**TEXT SHOWN**
I do not quite understand what you want to compare. I assume you are are talking about the angle (length of the shadow) of the sun at "solar noon" (Astronomical noon) on a given day? Those angles will change slightly when compared year to year.

For one reason - local clock time and sun's time do not match up perfectly, if you use a local clock. For example: Astronomical noon could be at 12:20 one year on March 21, and then 12:30 the next year on the same date.

Or look at it this way. Let's use March 21 as our day to compare.

Our calendar uses days. Because the the orbital period of the Earth is not evenly divisible by 24 hour days, the precise angle at solar noon on March 21 will be slightly different from year to year.

So, tell us what you want, please.
 
  • #3
Jim, thanks for your interest in my interest.

**Rows showing where targets appear**
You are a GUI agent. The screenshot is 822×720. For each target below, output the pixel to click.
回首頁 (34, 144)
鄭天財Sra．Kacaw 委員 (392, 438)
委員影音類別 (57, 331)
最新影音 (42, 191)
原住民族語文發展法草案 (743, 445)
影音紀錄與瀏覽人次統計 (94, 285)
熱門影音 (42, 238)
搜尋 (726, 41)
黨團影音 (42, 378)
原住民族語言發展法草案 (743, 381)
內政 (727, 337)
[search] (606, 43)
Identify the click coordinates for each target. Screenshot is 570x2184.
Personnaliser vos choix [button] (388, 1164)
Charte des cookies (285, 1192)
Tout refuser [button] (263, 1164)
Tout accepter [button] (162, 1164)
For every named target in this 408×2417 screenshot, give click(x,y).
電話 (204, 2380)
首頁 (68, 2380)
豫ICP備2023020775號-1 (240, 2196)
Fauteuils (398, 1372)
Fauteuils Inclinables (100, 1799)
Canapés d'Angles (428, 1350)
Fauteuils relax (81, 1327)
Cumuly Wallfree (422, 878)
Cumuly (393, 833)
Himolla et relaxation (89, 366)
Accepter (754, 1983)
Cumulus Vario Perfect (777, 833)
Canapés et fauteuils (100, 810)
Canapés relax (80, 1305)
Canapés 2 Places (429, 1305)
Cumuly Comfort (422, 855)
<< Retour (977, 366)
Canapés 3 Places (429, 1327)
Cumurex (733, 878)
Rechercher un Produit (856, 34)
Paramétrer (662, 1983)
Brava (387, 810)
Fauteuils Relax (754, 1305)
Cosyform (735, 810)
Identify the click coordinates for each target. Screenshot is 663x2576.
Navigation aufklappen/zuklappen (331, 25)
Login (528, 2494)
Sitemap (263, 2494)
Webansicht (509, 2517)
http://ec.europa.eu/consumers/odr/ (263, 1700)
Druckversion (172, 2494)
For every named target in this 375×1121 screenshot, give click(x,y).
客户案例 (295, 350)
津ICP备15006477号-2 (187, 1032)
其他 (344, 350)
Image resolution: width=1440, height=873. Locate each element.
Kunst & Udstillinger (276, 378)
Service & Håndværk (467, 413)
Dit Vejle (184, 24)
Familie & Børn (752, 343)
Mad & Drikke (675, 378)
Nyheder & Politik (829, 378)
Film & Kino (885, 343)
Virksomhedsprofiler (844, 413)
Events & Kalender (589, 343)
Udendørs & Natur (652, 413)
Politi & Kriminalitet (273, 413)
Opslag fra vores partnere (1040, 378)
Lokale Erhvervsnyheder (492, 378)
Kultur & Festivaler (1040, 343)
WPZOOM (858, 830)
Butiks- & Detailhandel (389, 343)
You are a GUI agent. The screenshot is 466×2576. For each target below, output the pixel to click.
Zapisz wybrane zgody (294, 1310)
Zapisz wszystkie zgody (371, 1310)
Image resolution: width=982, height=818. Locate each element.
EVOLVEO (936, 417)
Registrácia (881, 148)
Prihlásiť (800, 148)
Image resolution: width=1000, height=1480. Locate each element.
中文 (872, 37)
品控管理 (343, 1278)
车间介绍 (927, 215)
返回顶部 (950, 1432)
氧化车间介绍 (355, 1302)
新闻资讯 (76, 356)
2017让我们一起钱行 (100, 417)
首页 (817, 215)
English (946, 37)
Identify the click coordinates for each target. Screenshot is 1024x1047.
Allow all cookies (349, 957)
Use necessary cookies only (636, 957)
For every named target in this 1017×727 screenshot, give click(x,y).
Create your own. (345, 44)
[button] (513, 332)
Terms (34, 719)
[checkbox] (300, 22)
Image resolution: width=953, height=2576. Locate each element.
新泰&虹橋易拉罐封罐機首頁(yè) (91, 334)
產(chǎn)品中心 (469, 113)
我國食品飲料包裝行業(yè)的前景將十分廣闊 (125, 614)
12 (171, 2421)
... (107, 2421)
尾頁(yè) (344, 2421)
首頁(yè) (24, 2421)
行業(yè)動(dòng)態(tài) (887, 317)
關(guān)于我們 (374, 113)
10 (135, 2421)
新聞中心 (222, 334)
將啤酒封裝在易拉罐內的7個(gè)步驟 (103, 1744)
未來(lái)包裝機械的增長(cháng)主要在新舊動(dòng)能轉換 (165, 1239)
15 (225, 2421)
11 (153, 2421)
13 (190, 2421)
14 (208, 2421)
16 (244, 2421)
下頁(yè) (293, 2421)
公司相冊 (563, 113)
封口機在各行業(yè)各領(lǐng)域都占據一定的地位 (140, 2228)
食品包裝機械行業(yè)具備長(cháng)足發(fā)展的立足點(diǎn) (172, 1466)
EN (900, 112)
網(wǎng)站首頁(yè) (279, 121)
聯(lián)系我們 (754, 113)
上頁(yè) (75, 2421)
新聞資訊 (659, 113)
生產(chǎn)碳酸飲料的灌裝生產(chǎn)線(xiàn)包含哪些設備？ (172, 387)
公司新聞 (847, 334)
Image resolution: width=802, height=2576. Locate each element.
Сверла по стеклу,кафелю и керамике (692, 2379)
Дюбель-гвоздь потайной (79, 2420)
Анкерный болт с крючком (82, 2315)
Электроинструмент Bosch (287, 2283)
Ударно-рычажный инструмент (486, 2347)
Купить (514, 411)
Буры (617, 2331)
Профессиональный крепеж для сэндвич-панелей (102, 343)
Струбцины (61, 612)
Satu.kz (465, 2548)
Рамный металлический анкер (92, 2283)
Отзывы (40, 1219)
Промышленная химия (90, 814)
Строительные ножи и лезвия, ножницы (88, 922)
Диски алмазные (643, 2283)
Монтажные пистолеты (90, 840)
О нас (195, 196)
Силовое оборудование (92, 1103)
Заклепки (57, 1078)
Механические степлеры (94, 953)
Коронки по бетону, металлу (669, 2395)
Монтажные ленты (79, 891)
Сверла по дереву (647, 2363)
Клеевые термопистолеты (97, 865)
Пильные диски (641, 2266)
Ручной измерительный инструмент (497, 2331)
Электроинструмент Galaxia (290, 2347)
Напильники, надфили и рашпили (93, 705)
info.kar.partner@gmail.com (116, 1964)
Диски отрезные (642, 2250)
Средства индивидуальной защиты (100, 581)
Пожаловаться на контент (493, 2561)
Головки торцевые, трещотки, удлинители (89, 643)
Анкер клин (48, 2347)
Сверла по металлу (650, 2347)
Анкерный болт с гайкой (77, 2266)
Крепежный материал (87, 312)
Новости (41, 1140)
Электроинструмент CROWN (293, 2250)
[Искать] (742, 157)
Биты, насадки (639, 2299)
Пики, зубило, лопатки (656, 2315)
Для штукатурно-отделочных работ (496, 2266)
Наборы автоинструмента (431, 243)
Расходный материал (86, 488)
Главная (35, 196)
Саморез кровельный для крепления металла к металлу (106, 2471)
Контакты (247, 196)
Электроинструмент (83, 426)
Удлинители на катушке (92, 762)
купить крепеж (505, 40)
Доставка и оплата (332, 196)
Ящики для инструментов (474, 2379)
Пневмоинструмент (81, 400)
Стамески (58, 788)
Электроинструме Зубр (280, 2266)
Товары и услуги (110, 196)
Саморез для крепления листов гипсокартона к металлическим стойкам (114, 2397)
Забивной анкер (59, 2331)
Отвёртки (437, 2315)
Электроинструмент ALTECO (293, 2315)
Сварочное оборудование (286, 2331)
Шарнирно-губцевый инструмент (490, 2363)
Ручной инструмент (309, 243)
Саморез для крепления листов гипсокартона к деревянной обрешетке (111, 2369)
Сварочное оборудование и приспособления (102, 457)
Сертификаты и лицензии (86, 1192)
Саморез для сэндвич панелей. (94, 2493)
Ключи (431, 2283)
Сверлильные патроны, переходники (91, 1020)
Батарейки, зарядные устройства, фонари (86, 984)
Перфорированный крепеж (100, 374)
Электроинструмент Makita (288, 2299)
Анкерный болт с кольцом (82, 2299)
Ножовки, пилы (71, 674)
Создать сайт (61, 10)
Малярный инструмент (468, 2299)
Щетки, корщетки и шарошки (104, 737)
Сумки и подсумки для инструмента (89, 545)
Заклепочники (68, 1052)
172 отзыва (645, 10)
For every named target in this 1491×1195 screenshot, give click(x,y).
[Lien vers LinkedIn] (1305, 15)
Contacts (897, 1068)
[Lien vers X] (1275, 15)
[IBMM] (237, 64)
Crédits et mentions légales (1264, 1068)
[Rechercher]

**DO THIS**
In the forum reply about solar noon, why does the precise angle at solar noon on March 21 differ slightly from year to year?

**SOLUTION FOR THIS TASK**
The Earth's orbital period is not evenly divisible by 24-hour days.